大阪・神戸・京都の国語専門家庭教師住吉那巳枝です。
生徒に「各段落の要点をまとめてね」、「この文章の要約をしてみて」、「要旨をまとめて」と言うことがあります。すると、要点・要約・要旨の区別がついていない子がとても多いことに気づきます。中学生でも区別がついていない子もいれば小4で区別がついている子もいます。
では、どう違うのか。
まず、国語で「要点」という場合、それは段落ごとの重要な点を指します。「要点をまとめる」とは、キーセンテンスや重要文と言われるものを見つけて抜き出し、まとめることを意味します。
次に、「要約」。これは文章全体の形式段落ごとの要点をつなげてまとめることを指します。各段落の要点をもとに、重複しているところは一つにまとめ、文章の流れにしたがって短くまとめるのです。
そして、「要旨」。これは筆者が文章全体を通してもっとも伝えたいことを意味します。「要旨をまとめること」と要約との違いは、文章の流れにしたがってまとめる必要はなく、筆者の主張・意見に絞ってまとめるため、要約よりも短くなり、一文でまとめることもできるし、見出しのようにまとめることもできるという点です。
テキストなどで要旨をまとめるという問題が出てくることがありますが、手も足も出ない場合は、まずは段落ごとの要点をつかみ、その中から筆者の意見が書かれているものを抜き出してまとめましょう。筆者の意見と事実を、文末表現に着目して見抜き、事実が書かれているものは省き、意見がわかるものに絞ります。その中で筆者が最も伝えたいことが書かれているものをもとにまとめましょう。

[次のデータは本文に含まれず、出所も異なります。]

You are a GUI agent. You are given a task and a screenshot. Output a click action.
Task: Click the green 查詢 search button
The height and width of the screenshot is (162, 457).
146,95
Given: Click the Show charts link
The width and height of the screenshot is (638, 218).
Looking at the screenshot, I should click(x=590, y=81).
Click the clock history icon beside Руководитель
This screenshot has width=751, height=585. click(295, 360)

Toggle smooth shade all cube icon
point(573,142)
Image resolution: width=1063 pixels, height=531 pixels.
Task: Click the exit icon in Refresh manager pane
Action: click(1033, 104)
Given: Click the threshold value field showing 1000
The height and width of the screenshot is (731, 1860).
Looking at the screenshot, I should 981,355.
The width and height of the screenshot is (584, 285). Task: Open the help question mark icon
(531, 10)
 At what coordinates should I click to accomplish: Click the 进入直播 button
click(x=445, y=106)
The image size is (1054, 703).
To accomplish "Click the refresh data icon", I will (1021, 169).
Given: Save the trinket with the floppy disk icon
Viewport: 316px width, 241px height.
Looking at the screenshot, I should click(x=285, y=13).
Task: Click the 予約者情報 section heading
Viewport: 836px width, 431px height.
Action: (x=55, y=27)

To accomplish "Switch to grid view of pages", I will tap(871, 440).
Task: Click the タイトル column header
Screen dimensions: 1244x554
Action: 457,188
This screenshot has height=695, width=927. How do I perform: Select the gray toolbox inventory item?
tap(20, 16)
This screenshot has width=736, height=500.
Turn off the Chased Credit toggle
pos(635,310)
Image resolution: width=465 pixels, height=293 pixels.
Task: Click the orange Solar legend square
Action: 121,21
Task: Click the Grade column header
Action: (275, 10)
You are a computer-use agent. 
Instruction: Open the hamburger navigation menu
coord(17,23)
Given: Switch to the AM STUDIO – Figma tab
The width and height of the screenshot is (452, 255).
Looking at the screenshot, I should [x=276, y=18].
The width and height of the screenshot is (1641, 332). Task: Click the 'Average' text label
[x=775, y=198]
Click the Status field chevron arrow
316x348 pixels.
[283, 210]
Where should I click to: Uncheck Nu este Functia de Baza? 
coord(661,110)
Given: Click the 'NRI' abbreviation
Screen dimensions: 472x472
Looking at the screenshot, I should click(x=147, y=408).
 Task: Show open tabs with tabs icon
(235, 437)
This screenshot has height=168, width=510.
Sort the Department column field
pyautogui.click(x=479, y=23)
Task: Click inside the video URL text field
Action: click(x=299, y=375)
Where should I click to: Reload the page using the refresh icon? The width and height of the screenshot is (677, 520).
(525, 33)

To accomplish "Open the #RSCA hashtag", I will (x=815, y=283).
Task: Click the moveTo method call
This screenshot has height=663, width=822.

国語で点数が取れない子は、基本的に要点まとめや要約が苦手です。要旨をまとめるのも難しい。しかし、中には要旨や要約はまとめられるのに要点まとめがうまくできない、要旨はわかるけれど要点まとめ・要約がうまくできない、という子がいます。その場合、なんとなく文章を読んでいたり、細部の読解をいい加減にしていることがとても多いものです。こういう子は文章の大枠はわかるけれど、細部読解の問題で間違いが多いのです。模試で全体内容を問うものは解けるけれど、簡単な細部読解問題で落とすという傾向もあります。
要約の効果として、一般的に読解力の向上と文章力の向上があげられますが、要点まとめ・要約を行うと、こうした細部読解での見落としを減らすことができるようになり、無意識に行っていた読み飛ばしを防ぐことができるようになるからです。また、重要なところを見抜くという目的を意識して文章を読む習慣が身につき、正しい日本語表現も身につきます。
国語が苦手な子はまずは、段落ごとの要点まとめからはじめてみましょう。また、それなりに点数はとれるけれど基本的な細部読解問題で間違いが多い子もためしてみてください。